Name change as this is outing...
We had a Beagle when I was a kid.
My dad brought him home from the pub, along with a box of Milk Tray that he’d won in a raffle.
Said a man had said that if no one took him that night, he would shoot the dog first thing (rural area, the dog was meant to be a working gun dog). Drunk dad thought it was a great idea. The man even gave dad his pedigree papers.
Mum wasn’t best pleased, but the story made her sad and so the dog stayed. It didn’t take long before she realised why the man wanted rid of it.

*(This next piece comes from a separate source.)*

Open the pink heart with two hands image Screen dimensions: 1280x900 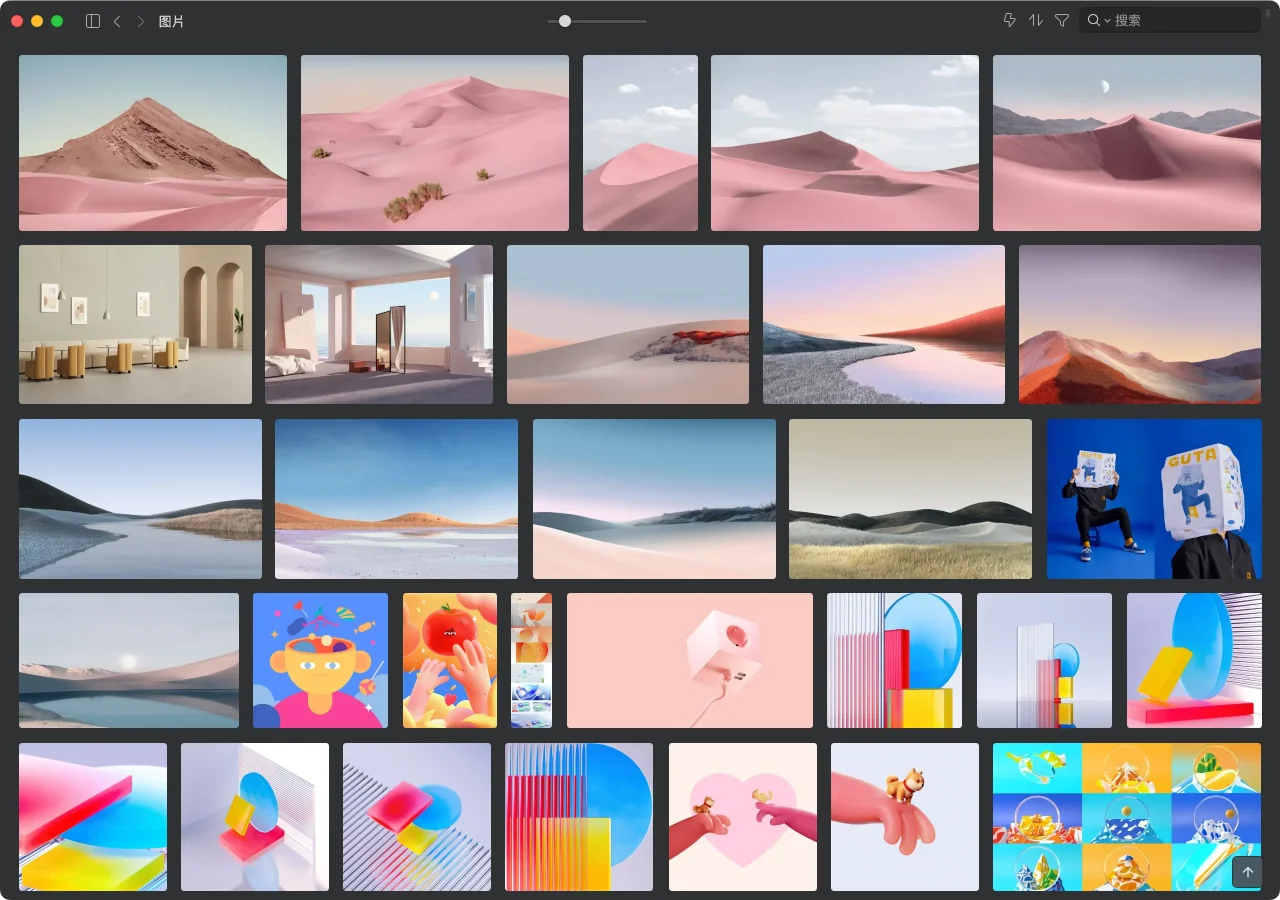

The dog, George, became incredibly attached to my mum but had awful separation anxiety. He chewed everything, for the first few years of my life all our internal doors were missing the bottom 4 inches.

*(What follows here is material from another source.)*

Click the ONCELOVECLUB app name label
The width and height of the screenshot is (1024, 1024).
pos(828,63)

He chewed through the fence and went for a wander around the village, where a local shopkeeper found him.
Rather than deliver him back to my mum, he decided to teach her a lesson about responsible dog ownership, and drive the dog to the police station instead. Only he didn’t want to go there til the morning, and he didn’t want to take the dog in his own house. So he left George shut in his car overnight.
When the shopkeeper woke up next day, he found that George the Beagle had completely chewed his way through the interior of the car, seats, seat belts, steering wheel, the lot.
The local paper printed the story, and from there The Sun picked it up. George became part of an anthology of tabloid dog stories entitled “The Good, The Bad, and The Ugly”.
George the Beagle was “The Bad”.
I think my sister has the newspaper clippings. It must’ve been mid-late 70s as there were lots of references made to the movie Jaws.
George loved mum and mum loved George (he slept under her bed and never chewed at all when she was with him) but he definitely wasn’t the ideal house pet, especially not with two small daughters.
When he died she got a border collie instead. Much easier.
The moral of this story is that an accidental beagle is probably not a good idea - best left to really experienced dog owners (or utter softies who don’t mind having the bottom four inches of their internal doors missing).